* [Problem statement] Please pull out, word for word, the rows from the line containing "Where should I click to: Click" up to and including the line containing "Task: Click the Biped game icon in the list". Leave the pictures out of your answer.

* START Entries supplied *

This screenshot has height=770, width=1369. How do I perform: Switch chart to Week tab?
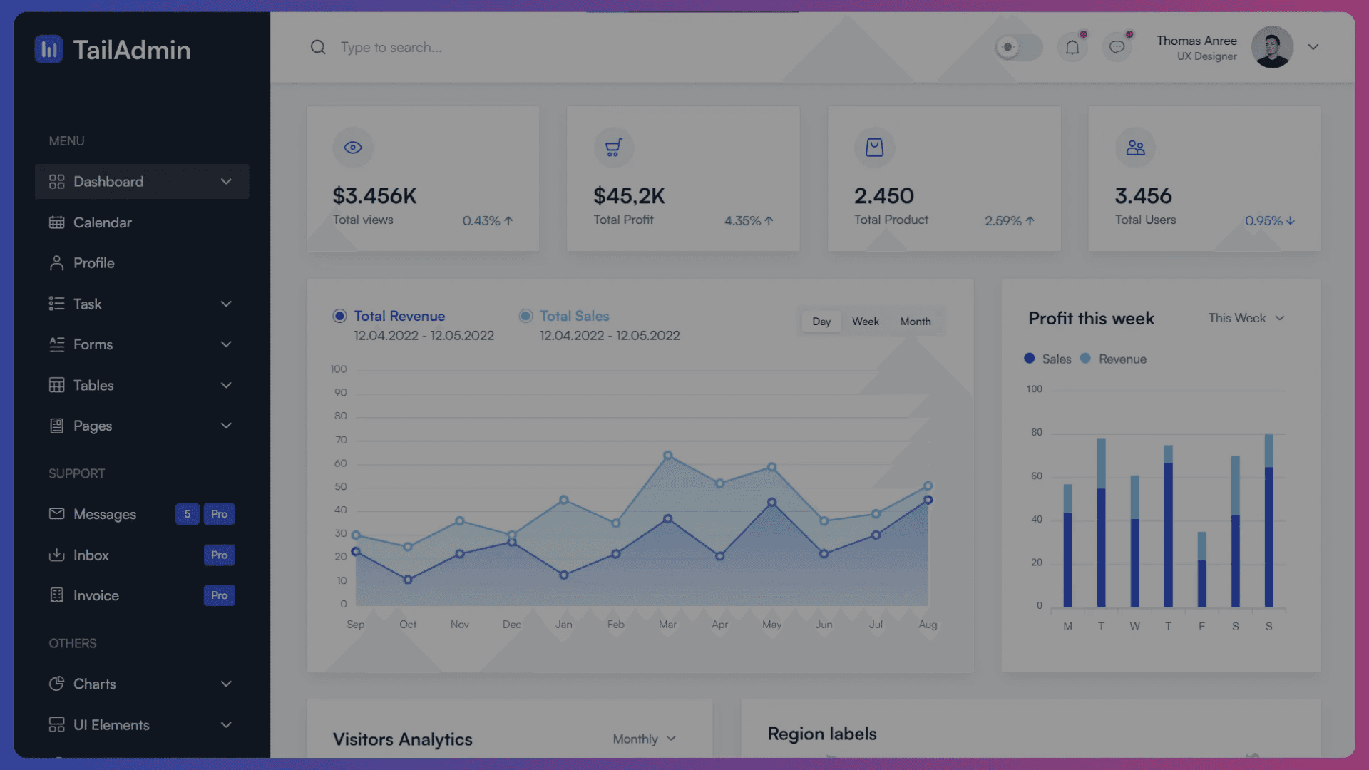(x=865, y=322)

* END Entries supplied *
* START Entries supplied *

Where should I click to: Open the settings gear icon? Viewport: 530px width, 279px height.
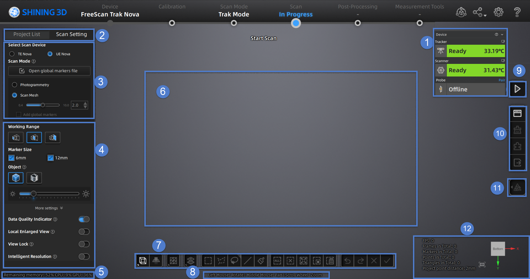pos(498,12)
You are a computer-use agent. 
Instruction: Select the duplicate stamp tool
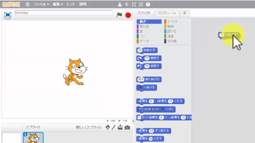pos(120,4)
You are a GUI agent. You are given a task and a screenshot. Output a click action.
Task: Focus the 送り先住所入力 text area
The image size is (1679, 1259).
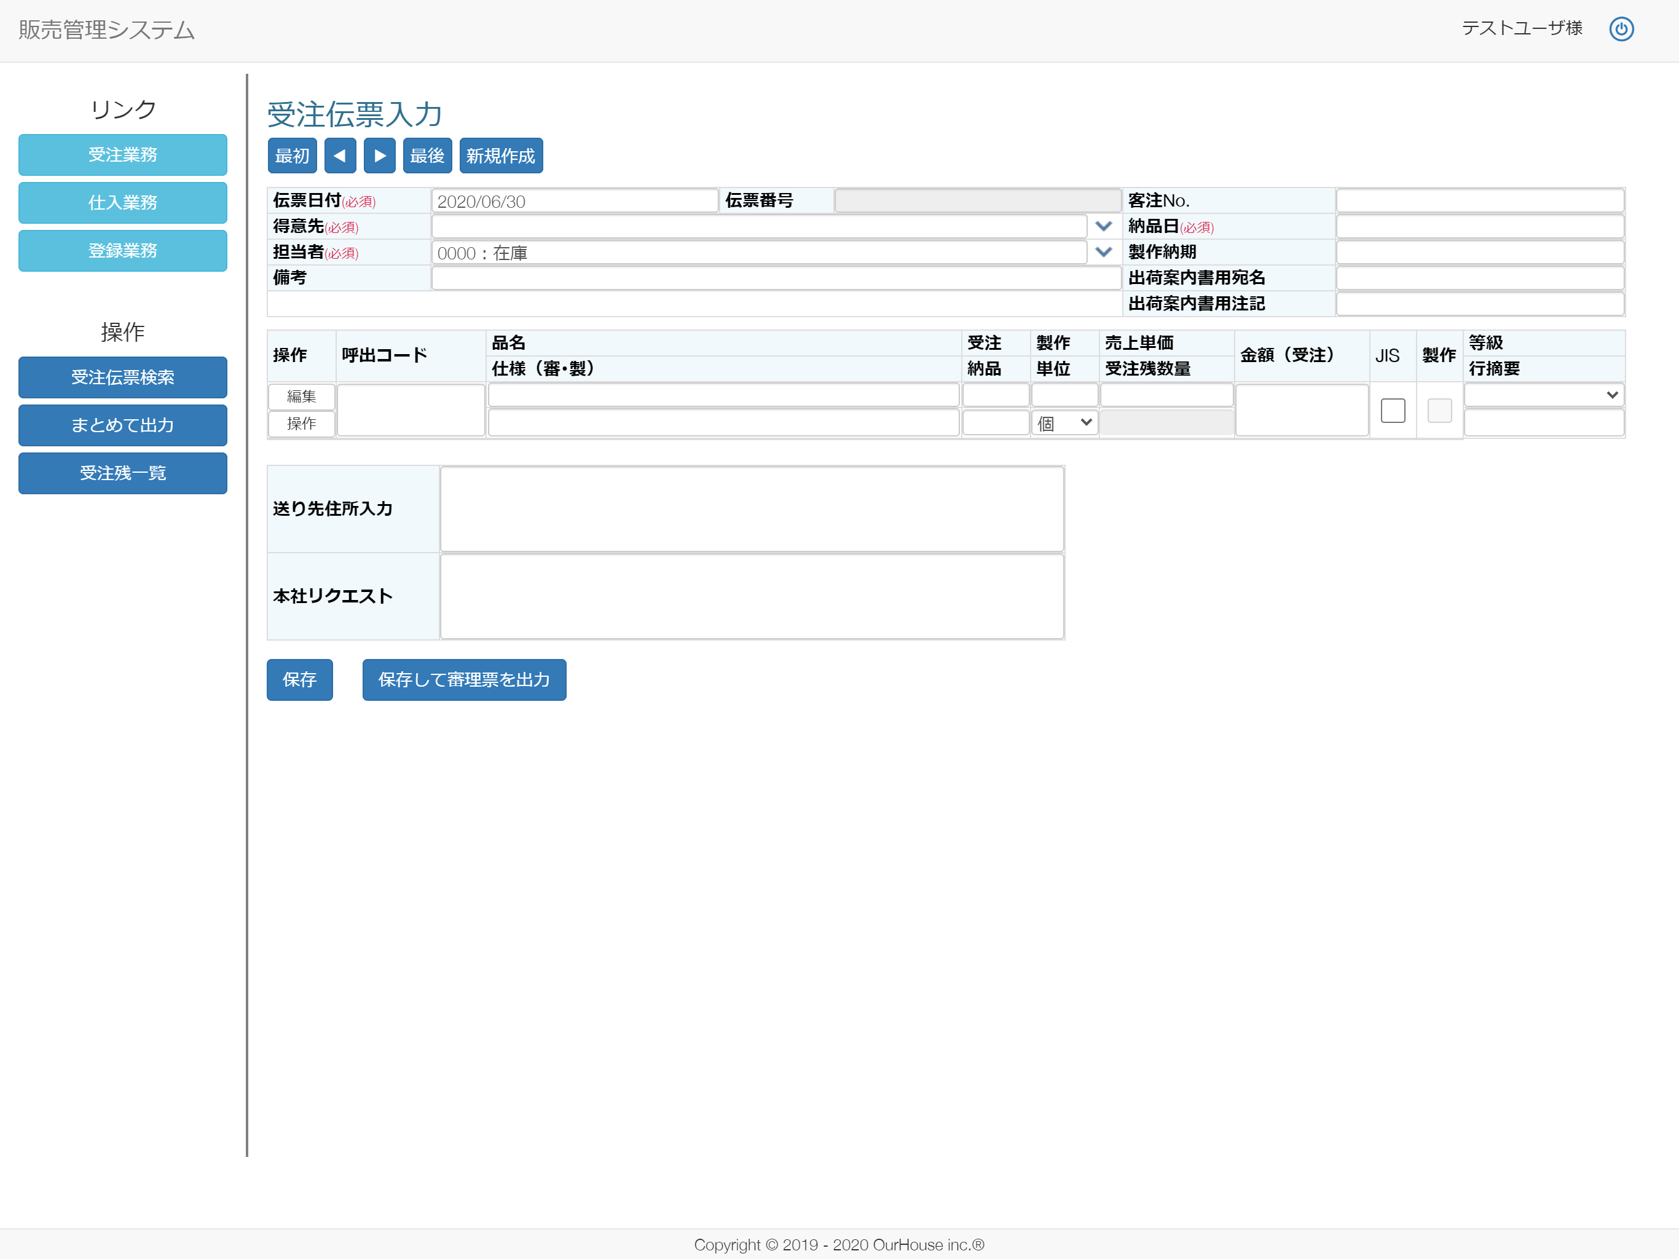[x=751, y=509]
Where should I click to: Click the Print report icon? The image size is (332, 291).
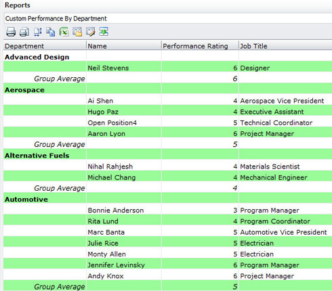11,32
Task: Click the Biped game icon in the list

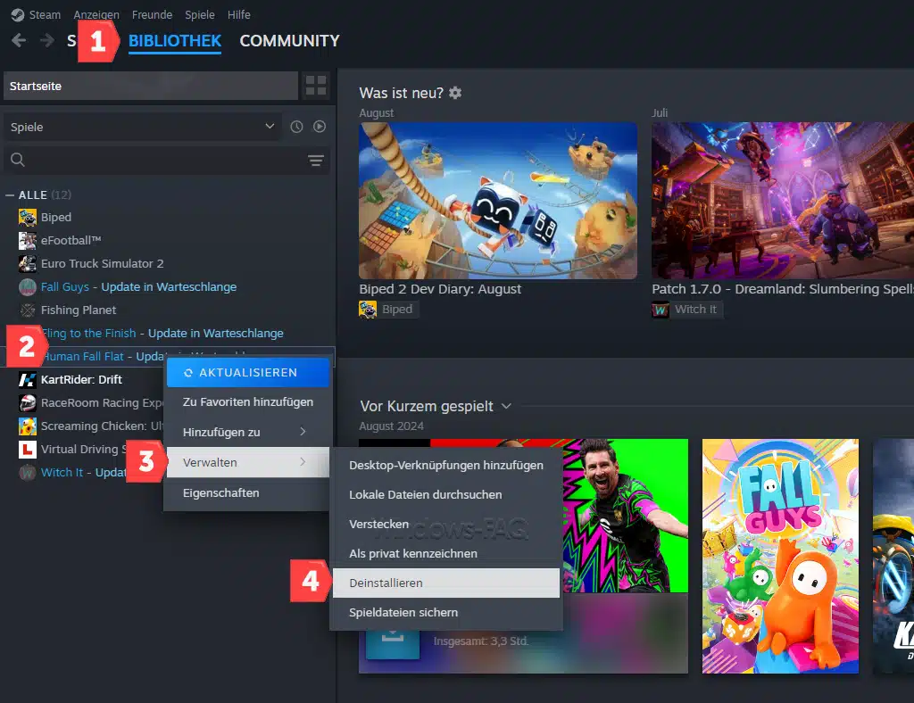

* END Entries supplied *
* START Entries supplied *

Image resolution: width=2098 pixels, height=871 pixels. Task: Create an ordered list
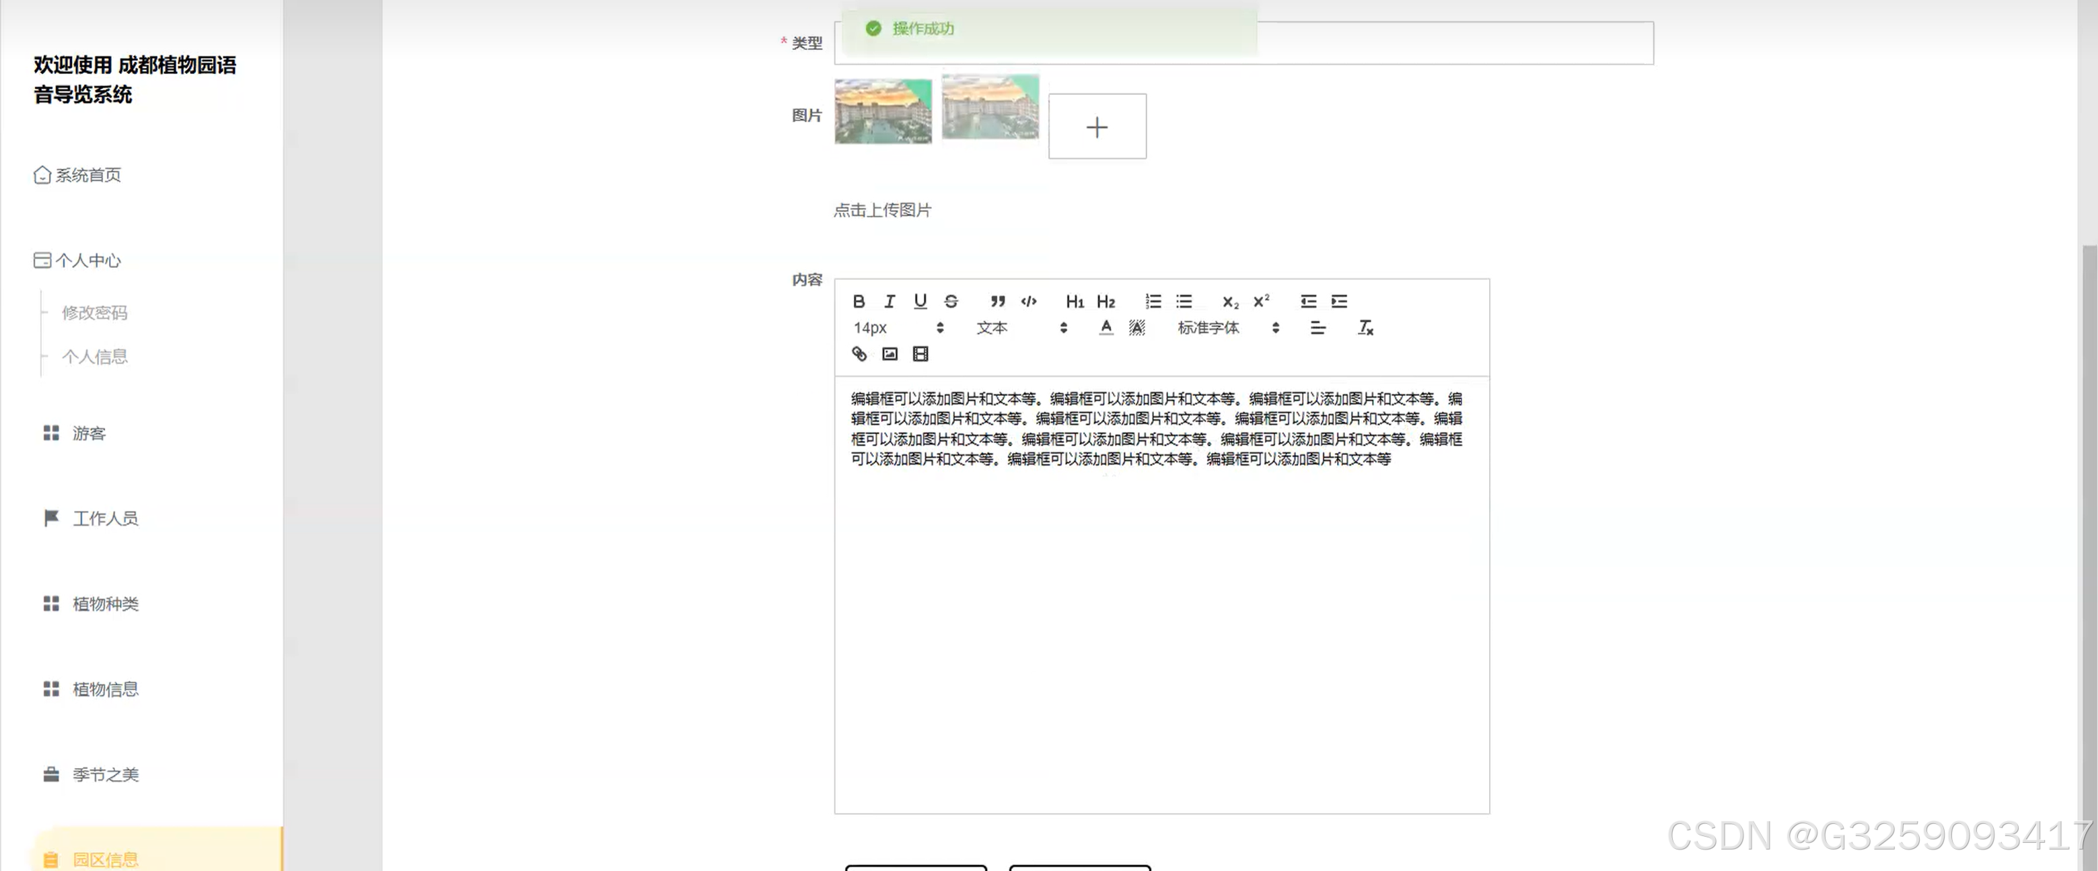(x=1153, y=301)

* END Entries supplied *

* [Answer in full]
Where should I click to: Click the Print report icon? The image size is (332, 291).
11,32
Task: Click the Biped game icon in the list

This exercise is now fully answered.